Work required>
List every line in the entries that contains the string "Where", matching case exactly.

Given entries>

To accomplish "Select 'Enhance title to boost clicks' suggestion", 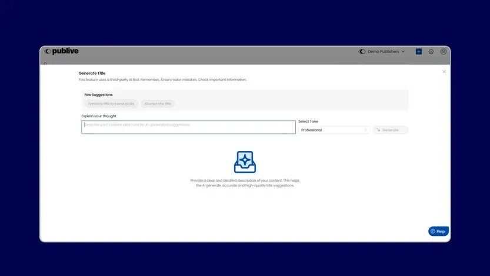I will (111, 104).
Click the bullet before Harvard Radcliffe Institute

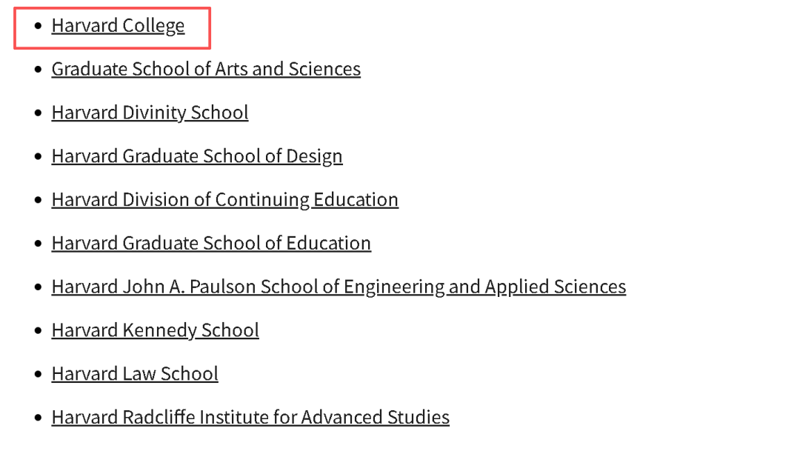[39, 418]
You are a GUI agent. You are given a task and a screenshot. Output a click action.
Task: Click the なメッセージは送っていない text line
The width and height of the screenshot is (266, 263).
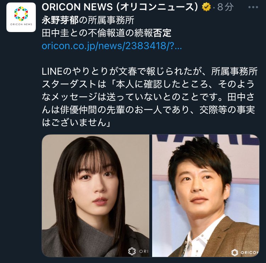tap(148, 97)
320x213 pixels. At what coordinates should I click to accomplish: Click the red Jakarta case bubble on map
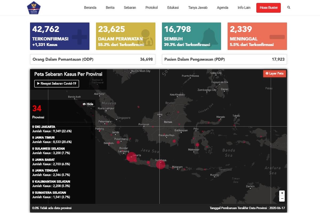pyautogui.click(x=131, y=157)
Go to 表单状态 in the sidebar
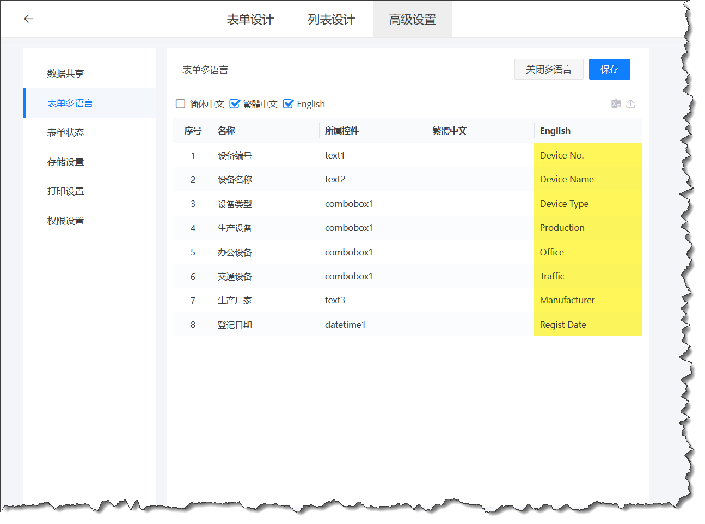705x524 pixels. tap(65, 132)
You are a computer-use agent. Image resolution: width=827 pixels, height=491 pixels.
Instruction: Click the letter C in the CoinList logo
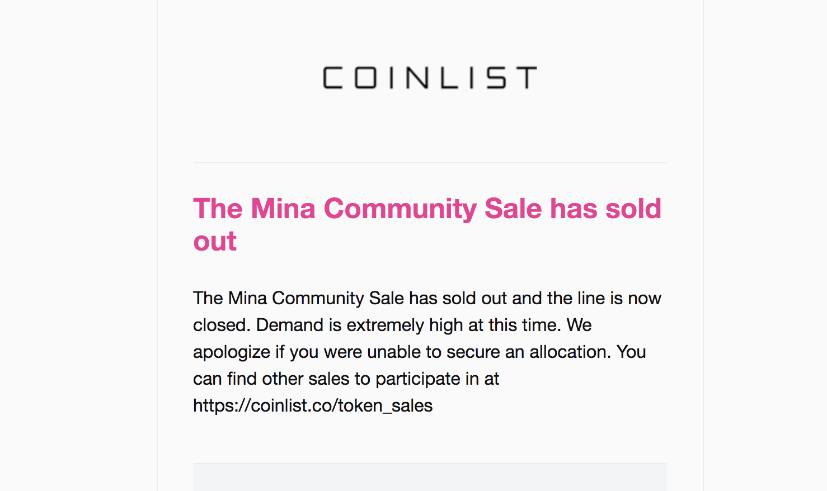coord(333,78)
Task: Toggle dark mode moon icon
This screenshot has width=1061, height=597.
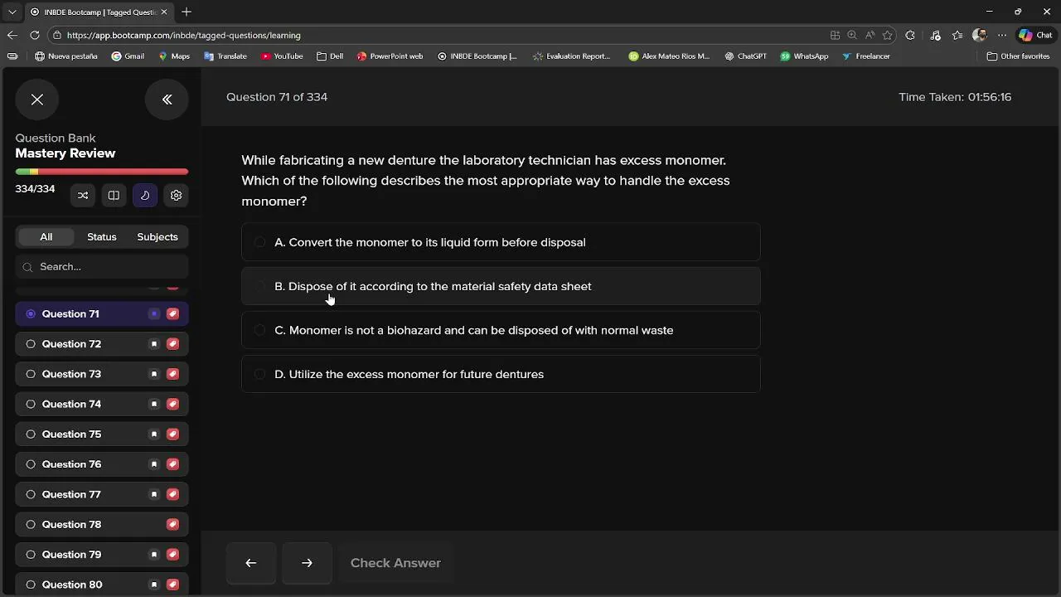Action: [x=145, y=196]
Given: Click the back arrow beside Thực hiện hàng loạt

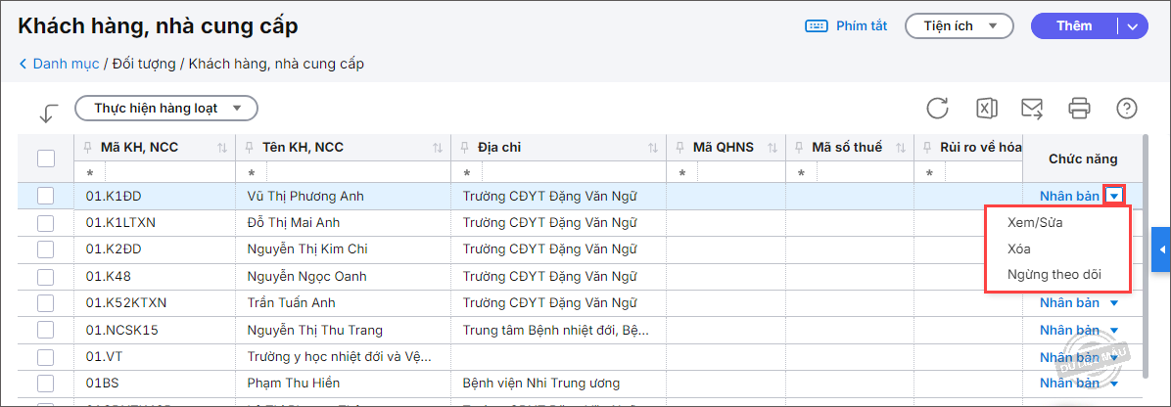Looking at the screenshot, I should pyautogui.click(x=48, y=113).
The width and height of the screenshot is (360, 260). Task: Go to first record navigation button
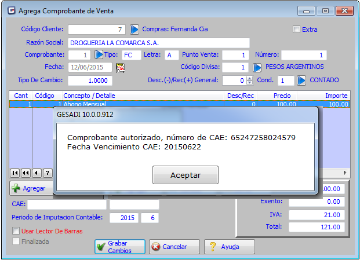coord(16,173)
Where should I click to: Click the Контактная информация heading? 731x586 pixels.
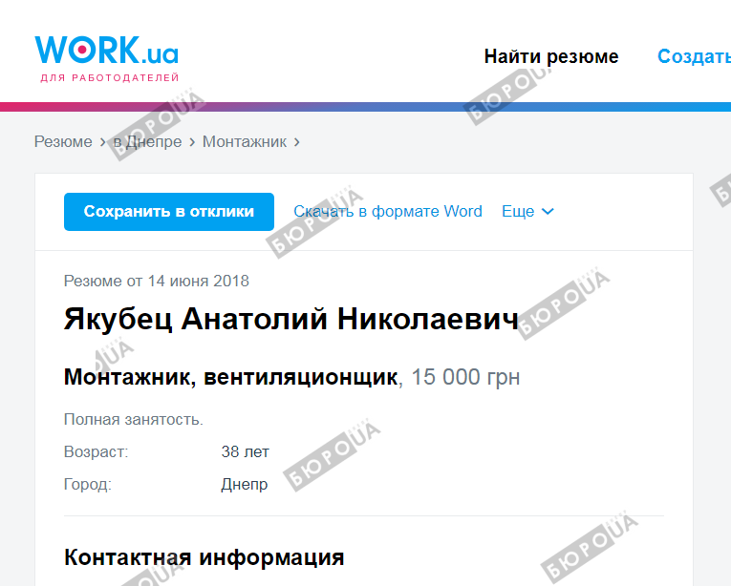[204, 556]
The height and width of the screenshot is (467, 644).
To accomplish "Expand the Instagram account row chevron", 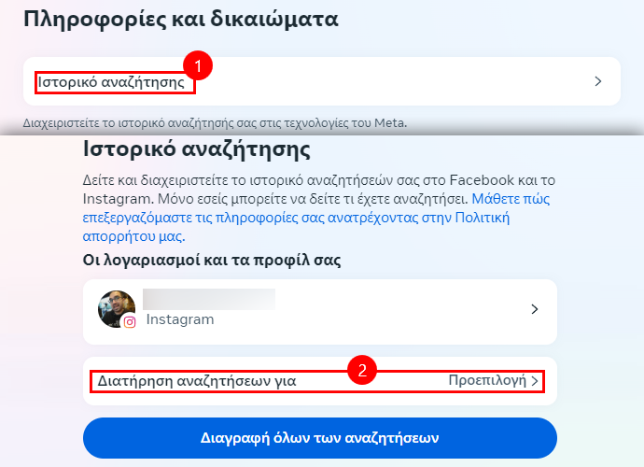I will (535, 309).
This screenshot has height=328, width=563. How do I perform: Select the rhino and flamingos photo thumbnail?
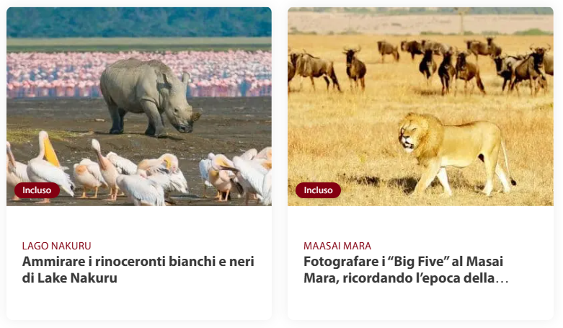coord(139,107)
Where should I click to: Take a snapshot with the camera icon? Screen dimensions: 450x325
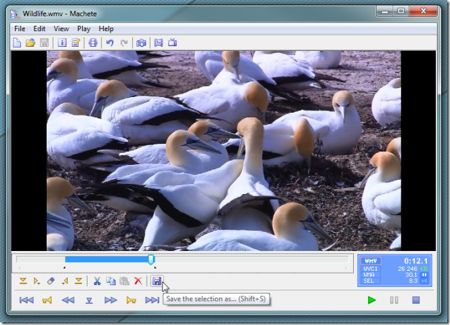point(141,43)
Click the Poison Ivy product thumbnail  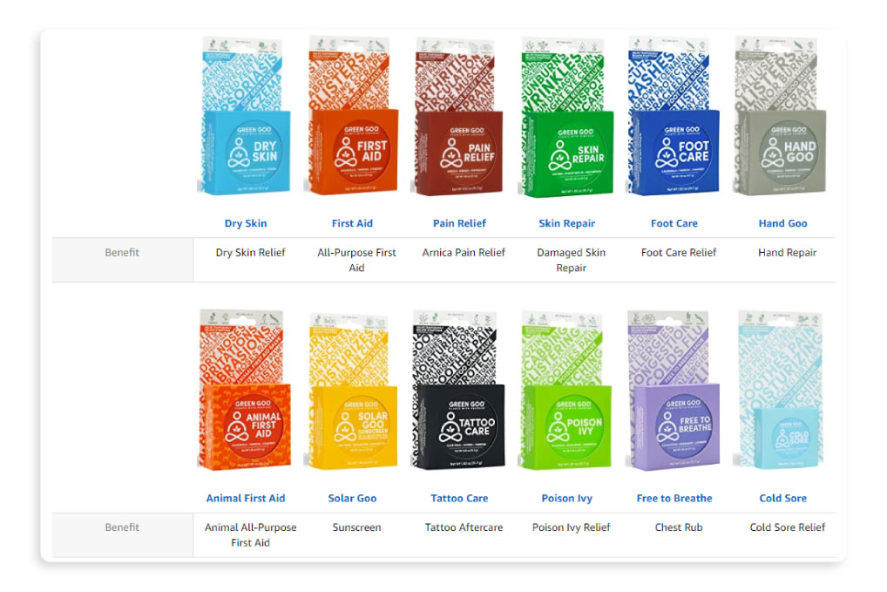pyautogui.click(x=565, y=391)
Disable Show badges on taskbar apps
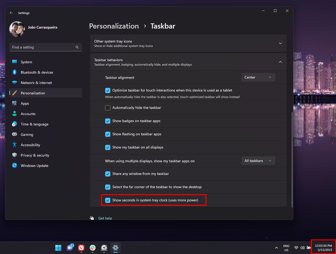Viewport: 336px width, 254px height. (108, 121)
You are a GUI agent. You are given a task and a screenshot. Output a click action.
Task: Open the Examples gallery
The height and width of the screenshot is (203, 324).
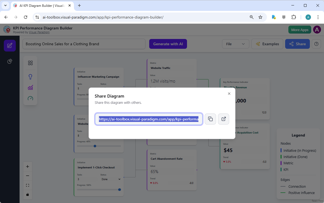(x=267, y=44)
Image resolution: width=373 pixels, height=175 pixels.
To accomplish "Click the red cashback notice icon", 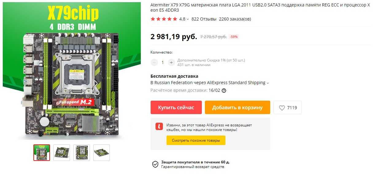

Reply>
Where should I click to: Click the Контактная информация heading? 731x586 pixels.
Where should I click to: Take a snapshot with the camera icon? Screen dimensions: 450x325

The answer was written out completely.